Published May 6, 2025 | Version v2
Dataset Open

CANTO-JRP Dataset: Audio Pitch Extractions from the Josquin Research Project

  • 1. ROR icon Utrecht University

Description

The CANTO-JRP Dataset is based on compositions from the Josquin Research Project that were available on Spotify at the time this dataset was created. Due to copyright restrictions, the recordings are not publicly available. However, the dataset includes multiple f0 estimations (from various models), symbolic encodings, and metadata. CANTO-JRP is part of the CANTOSTREAM project. On Spotify, we created the CANTO-JRP playlist that is fully aligned with this dataset.

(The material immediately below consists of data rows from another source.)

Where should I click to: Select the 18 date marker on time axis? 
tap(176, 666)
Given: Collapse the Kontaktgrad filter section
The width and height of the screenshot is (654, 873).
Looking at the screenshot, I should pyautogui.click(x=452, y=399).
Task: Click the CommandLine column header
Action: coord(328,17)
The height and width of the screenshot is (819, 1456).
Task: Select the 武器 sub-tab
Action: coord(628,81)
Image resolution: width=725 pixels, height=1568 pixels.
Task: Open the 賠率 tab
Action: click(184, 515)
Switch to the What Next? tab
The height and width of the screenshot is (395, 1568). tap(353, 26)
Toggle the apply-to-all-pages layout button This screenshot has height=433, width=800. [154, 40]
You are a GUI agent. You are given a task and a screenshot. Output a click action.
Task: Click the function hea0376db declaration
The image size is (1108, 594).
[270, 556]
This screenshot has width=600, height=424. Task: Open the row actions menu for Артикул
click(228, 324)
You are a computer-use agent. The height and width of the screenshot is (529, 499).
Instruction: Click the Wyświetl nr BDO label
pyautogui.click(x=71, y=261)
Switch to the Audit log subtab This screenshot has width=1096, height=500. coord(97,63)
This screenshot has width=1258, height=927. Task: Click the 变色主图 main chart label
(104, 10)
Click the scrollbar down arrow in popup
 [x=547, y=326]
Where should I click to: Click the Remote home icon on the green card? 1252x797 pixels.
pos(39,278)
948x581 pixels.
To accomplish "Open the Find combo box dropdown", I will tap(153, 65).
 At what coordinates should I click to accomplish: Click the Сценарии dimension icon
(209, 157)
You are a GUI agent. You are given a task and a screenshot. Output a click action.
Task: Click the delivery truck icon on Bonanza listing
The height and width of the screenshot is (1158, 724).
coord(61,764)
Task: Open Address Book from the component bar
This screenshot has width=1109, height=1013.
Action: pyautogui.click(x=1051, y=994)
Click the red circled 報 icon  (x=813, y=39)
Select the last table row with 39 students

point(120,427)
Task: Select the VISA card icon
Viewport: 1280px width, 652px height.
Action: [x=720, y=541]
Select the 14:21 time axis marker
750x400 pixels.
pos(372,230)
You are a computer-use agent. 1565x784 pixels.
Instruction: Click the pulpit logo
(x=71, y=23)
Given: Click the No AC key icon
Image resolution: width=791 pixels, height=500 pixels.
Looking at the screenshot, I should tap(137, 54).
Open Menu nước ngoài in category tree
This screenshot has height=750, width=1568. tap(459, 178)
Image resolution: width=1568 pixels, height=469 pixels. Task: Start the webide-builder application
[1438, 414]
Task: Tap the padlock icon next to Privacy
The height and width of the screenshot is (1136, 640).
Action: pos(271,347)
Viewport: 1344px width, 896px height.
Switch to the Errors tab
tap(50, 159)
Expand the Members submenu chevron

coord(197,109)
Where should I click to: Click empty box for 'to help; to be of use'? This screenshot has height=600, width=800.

Please find a detailed description of the dataset in the README.md.

 

This dataset is described in our article:

Visscher, M., & Wiering, F. (2025). Fuzzy Frequencies: Finding Tonal Structures in Audio Recordings of Renaissance Polyphony. Heritage8(5), 164. https://doi.org/10.3390/heritage8050164

If you use this dataset for your reasearch please cite this paper.

Technical info (English)

General

This README.md file provides an overview of the CANTO-JRP Dataset, which is based on compositions from the Josquin Research Project, limited to those available on Spotify at the time the dataset was created. Due to copyright restrictions, the recordings themselves are not publicly available. Instead, the dataset includes multiple f0 estimations (from various models), symbolic encodings, and metadata.

Folder Structure

Each set of multiple f0 extractions is stored in its own folder. Due to their large size, these folders are compressed into separate tar.gz files. To use the data with the accompanying code from GitHub, download and extract the relevant folders into FuzzyFrequencies/data/raw/CANTO-JRP/. If you're only interested in the Multif0 extractions, you can download just the experiment_metadata.csv and the multif0.tar.gzip.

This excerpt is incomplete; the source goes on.